Segundo o Instituto de Pesquisa Econômica e Aplicada – Ipea, o setor respondia por 5% dos empregos formais no território brasileiro em 2004. O Mercosul Cultural informa que, em 2004, o impacto no PIB era de 5%. Pesquisa da Fundação João Pinheiro demonstra que, de 1985 a 1994, as atividades culturais respondiam por 160 novos postos de trabalho por cada R$ 1 milhão investidos, superando o turismo, a construção civil e os demais setores.
A cultura também é estratégica por apresentar externalidades positivas. Seus impactos indiretos podem ser observados na economia, na política, na segurança pública, na saúde, na educação, no turismo, na pesquisa científica e tecnológica, no desempenho profissional, enfim, em todas as dimensões da vida e das relações humanas. Há, ainda, setores industriais que claramente dependem da oferta de conteúdos culturais, como o de eletro-eletrônicos.
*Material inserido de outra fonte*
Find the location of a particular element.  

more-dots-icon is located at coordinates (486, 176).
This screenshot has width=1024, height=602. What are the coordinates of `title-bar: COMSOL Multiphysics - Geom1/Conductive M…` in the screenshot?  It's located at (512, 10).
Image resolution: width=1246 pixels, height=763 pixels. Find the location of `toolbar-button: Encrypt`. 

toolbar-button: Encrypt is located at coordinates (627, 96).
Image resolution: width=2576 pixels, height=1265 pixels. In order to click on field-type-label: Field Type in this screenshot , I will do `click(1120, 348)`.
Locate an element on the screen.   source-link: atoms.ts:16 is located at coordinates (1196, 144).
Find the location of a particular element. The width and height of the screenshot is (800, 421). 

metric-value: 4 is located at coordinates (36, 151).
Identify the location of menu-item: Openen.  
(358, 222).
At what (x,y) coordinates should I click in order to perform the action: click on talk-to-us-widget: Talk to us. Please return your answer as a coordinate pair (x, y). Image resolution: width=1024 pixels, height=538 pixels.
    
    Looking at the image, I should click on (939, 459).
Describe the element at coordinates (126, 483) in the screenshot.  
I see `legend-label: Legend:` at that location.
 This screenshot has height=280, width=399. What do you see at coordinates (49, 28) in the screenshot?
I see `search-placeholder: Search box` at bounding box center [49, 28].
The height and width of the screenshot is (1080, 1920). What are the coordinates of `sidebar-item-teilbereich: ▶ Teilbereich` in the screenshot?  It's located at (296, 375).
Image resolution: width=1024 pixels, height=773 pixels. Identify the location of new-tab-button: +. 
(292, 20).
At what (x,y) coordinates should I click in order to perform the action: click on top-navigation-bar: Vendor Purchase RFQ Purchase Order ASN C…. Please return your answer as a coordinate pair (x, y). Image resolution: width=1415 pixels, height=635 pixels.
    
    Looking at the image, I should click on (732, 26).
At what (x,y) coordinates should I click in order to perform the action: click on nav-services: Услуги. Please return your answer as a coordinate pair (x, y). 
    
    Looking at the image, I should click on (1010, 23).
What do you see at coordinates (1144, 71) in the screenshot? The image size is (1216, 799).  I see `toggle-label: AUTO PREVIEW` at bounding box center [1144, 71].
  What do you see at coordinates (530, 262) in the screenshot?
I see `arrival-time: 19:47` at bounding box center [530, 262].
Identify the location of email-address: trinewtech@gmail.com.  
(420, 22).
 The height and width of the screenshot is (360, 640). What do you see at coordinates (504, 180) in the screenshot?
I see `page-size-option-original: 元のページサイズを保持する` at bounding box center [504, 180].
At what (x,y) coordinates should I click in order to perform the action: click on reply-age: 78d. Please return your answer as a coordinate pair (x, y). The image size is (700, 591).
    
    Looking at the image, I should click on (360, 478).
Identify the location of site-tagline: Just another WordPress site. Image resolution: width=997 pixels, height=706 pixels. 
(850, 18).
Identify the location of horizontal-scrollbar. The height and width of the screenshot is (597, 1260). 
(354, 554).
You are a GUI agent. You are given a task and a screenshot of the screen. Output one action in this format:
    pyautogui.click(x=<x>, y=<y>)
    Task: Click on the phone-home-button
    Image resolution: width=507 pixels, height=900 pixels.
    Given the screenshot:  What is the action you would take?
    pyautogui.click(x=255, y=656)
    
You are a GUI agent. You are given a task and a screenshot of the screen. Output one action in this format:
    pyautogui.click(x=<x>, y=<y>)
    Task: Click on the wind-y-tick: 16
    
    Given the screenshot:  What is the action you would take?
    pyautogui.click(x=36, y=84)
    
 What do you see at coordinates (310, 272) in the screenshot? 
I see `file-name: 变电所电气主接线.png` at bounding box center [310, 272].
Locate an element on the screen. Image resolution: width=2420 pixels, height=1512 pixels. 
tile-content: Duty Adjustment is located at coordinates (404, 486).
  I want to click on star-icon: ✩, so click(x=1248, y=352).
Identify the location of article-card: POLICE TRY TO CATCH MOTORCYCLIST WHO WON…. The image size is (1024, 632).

Outro setor a sinalizar que a cultura está passando a ocupar posição de centralidade na dinâmica sócio-econômica brasileira é o da formação de gestores culturais. Proliferam-se cursos livres e universitários de graduação e pós-graduação voltados à cultura. Desde cursos instrumentalizadores para operadores da cultura aprenderem a lidar com a burocracia das leis de incentivo até a criação de cátedra universitária para formar doutores em Direito da Cultura, universidades como a USP, a Universidade de Fortaleza, a Fundação Getúlio Vargas, por exemplo, já oferecem cursos de pós-graduação, e instituições como o SEBRAE, o Instituto Pensarte, o Manufatura Cultural, entre outros, oferecem cursos livres. Outro indicativo desta tendência foi verificado durante o III Encontro de Estudos Multidisciplinares em Cultura, realizado entre os dias 23 e 25 de maio, em Salvador (leia mais aqui), que mostrou como alguns setores da academia estão buscando a inter-relação entre as diversas áreas de estudos procurando pesquisar, identificar e oferecer soluções para problemáticas reais contemporâneas a partir do campo de estudos da cultura.
O último aspecto a ser mencionado, e provavelmente o mais relevante, é que os bens e serviços culturais se encontram no epicentro da chamada “economia das idéias”, ou “economia do conhecimento”, e integram, deste modo, um dos segmentos mais dinâmicos e atrativos da economia contemporânea. Nesta nova fase, o que está no centro das disputas são idéias, conceitos e valores, geradores de direitos de propriedade intelectual (marcas, patentes, direitos autorais), e não produtos tangíveis e bens de produção.
Diferentemente da economia calcada em objetos concretos, a “economia das idéias” alimenta-se da criatividade humana e da sua transformação em bens e serviços em constante recriação. Em síntese, as atividades do campo cultural são cruciais do ponto de vista econômico e social porque formam um setor em expansão, que gera renda, emprego e bem-estar, e coloca-se como estratégico para a “economia das idéias” e as possibilidades de desenvolvimento dela decorrentes.
Os debates acerca dessa indústria criativa em expansão não podem, no entanto, perder de vista a crítica sobre as mesmas práticas da malfadada indústria cultural. Os sentidos das palavras e os nomes do processo podem mudar, mas as práticas predatórias, hegemônicas e excludentes podem continuar as mesmas. O fenômeno existe, deve ser questionado e, principalmente, precisa de políticas públicas que regulem essa economia para garantir o direito de expressão cultural de todos.